George Haas includes a reading of Kena Upanishad, along with other primary Upanishads and the Bhagavad Gita, as essential to understanding the "wonderful old treasures of Hindu theosophic lore".

Edward Washburn Hopkins states that the aphoristic mention of "tapo dammah karma" in closing prose parts of Kena Upanishad suggests that ethical precepts of Yoga were well accepted in Indian spiritual traditions by the time Kena Upanishad was composed. Similarly, Shrimali cites Kena Upanishad, among other ancient Sanskrit texts, to state that knowledge-seeking and education system was formalized by 1st millennium BCE in India, highlighting among many examples, the question-answer structure of first khanda of Kena Upanishad.

[Stored data]
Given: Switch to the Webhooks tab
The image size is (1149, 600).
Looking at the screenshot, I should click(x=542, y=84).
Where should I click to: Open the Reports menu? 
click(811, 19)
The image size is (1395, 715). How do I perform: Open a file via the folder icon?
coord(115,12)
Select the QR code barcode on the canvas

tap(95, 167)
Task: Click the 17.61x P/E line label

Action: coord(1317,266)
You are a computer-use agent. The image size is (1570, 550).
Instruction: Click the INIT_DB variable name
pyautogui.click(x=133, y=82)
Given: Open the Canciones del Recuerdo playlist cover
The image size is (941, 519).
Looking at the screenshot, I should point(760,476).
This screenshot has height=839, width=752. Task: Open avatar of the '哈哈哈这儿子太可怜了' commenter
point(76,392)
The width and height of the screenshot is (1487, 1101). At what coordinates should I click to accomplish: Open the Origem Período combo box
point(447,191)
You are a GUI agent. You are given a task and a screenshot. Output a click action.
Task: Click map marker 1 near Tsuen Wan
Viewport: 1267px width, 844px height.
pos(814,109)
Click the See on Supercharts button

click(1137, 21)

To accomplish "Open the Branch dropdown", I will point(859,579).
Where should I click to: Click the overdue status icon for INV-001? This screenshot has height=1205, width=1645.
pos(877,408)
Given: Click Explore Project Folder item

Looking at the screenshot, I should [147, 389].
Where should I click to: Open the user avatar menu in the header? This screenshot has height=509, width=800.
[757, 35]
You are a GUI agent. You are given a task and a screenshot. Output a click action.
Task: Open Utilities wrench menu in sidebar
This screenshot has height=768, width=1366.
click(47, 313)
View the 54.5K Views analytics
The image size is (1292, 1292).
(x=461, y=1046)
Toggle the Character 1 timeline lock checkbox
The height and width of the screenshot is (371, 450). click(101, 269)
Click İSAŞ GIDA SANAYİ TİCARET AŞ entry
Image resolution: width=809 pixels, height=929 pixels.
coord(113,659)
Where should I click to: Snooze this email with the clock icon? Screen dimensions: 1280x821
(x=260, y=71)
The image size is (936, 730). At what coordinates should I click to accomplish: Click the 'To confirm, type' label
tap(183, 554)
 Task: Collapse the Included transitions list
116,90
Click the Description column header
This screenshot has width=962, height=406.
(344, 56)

• _ASSIGNED TASK 1_
In the passage on Kena Upanishad, what feature of its first khanda does Shrimali highlight?
• _ASSIGNED TASK 2_
Change the passage on Kena Upanishad, starting at "George Haas includes" and ending at "of Kena Upanishad.", so that "aphoristic" is replaced by "brief".
• _ASSIGNED TASK 3_
Extend the passage on Kena Upanishad, continuing on from its final sentence.
None of the stored data is needed here.

• _TASK OUTPUT 1_
Its question-answer structure.

• _TASK OUTPUT 2_
George Haas includes a reading of Kena Upanishad, along with other primary Upanishads and the Bhagavad Gita, as essential to understanding the "wonderful old treasures of Hindu theosophic lore".

Edward Washburn Hopkins states that the brief mention of "tapo dammah karma" in closing prose parts of Kena Upanishad suggests that ethical precepts of Yoga were well accepted in Indian spiritual traditions by the time Kena Upanishad was composed. Similarly, Shrimali cites Kena Upanishad, among other ancient Sanskrit texts, to state that knowledge-seeking and education system was formalized by 1st millennium BCE in India, highlighting among many examples, the question-answer structure of first khanda of Kena Upanishad.

• _TASK OUTPUT 3_
Fred Dallmayr cites Kena Upanishad's opening lines to state that Upanishads' primary focus is Atman-Brahman (Self), in Hindu theosophy. These opening lines state,

सर्वं ब्रह्मौपनिषदं

Brahman is all of which the Upanishads speak.
— Kena Upanishad Opening Lines

== Evocation in non-religious arts ==
- Classical music
David Stoll composed "Sonata for 2 Pianos" in 1990 inspired by the opening verses of Kena Upanishad.
- Literature
Victor Hugo, French poet and novelist wrote in 1870 a poem entitled Suprématie (Supremacy), part of La Légende des siècles (The Legend of the Ages), Nouvelle série (New Series), a collection of poems, conceived as a depiction of the history of humanity (published in 1877).

This poem is inspired by the third khanda of the Kena Upanishad. The title Supremacy refers to Brahman. The text is written in verses, but Hugo took some liberties with the original, while maintaining the structure and narrative content of the text. He gives free rein to his imagination and use a rich and colourful vocabulary to add more details, in the spirit of the Romantic movement. Consequently, the poem is longer than the third khanda.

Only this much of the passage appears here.